Problem to solve.
Since the data must remain as supplied, reproduce it word for word.

Start of Supplied records

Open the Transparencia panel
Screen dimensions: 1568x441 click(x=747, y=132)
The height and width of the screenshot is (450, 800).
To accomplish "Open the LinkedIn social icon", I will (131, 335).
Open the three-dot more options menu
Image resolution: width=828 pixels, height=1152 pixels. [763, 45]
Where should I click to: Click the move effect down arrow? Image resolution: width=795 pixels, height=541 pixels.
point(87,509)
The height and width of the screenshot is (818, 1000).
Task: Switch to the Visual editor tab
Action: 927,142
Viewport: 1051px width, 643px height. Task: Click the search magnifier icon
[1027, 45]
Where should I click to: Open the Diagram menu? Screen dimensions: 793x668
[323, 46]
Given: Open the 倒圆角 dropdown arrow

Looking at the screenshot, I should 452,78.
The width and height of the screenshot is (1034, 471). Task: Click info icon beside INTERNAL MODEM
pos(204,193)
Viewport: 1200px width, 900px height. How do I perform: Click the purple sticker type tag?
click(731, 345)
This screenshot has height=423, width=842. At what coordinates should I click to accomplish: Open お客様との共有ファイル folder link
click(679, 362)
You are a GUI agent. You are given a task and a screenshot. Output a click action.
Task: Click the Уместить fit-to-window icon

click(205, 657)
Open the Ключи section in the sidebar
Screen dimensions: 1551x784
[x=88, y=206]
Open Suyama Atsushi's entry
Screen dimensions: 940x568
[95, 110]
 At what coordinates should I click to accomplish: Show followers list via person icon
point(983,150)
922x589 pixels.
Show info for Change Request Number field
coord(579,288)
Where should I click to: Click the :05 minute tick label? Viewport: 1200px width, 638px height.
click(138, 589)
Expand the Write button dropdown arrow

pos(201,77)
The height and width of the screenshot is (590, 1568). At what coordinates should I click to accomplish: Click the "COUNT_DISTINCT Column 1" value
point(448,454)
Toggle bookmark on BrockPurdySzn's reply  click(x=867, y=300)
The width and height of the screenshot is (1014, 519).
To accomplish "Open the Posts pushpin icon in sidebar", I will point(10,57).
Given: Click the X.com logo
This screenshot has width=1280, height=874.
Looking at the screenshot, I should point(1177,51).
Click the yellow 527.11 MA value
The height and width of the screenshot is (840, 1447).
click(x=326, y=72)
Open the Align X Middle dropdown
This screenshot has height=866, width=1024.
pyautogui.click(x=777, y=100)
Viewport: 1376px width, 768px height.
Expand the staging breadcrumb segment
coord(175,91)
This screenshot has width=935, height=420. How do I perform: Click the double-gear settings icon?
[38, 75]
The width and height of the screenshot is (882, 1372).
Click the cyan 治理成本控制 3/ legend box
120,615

End of Supplied records

Problem solution.
Open the Transparencia panel
Screen dimensions: 1568x441 click(x=747, y=132)
The height and width of the screenshot is (450, 800).
To accomplish "Open the LinkedIn social icon", I will (131, 335).
Open the three-dot more options menu
Image resolution: width=828 pixels, height=1152 pixels. [763, 45]
Where should I click to: Click the move effect down arrow? Image resolution: width=795 pixels, height=541 pixels.
point(87,509)
The height and width of the screenshot is (818, 1000).
Task: Switch to the Visual editor tab
Action: 927,142
Viewport: 1051px width, 643px height. Task: Click the search magnifier icon
[1027, 45]
Where should I click to: Open the Diagram menu? Screen dimensions: 793x668
[323, 46]
Given: Open the 倒圆角 dropdown arrow

Looking at the screenshot, I should 452,78.
The width and height of the screenshot is (1034, 471). Task: Click info icon beside INTERNAL MODEM
pos(204,193)
Viewport: 1200px width, 900px height. How do I perform: Click the purple sticker type tag?
click(731, 345)
This screenshot has height=423, width=842. At what coordinates should I click to accomplish: Open お客様との共有ファイル folder link
click(679, 362)
You are a GUI agent. You are given a task and a screenshot. Output a click action.
Task: Click the Уместить fit-to-window icon

click(205, 657)
Open the Ключи section in the sidebar
Screen dimensions: 1551x784
[x=88, y=206]
Open Suyama Atsushi's entry
Screen dimensions: 940x568
[95, 110]
 At what coordinates should I click to accomplish: Show followers list via person icon
point(983,150)
922x589 pixels.
Show info for Change Request Number field
coord(579,288)
Where should I click to: Click the :05 minute tick label? Viewport: 1200px width, 638px height.
click(138, 589)
Expand the Write button dropdown arrow

pos(201,77)
The height and width of the screenshot is (590, 1568). At what coordinates should I click to accomplish: Click the "COUNT_DISTINCT Column 1" value
point(448,454)
Toggle bookmark on BrockPurdySzn's reply  click(x=867, y=300)
The width and height of the screenshot is (1014, 519).
To accomplish "Open the Posts pushpin icon in sidebar", I will point(10,57).
Given: Click the X.com logo
This screenshot has width=1280, height=874.
Looking at the screenshot, I should point(1177,51).
Click the yellow 527.11 MA value
The height and width of the screenshot is (840, 1447).
click(x=326, y=72)
Open the Align X Middle dropdown
This screenshot has height=866, width=1024.
pyautogui.click(x=777, y=100)
Viewport: 1376px width, 768px height.
Expand the staging breadcrumb segment
coord(175,91)
This screenshot has width=935, height=420. How do I perform: Click the double-gear settings icon?
[38, 75]
The width and height of the screenshot is (882, 1372).
Click the cyan 治理成本控制 3/ legend box
120,615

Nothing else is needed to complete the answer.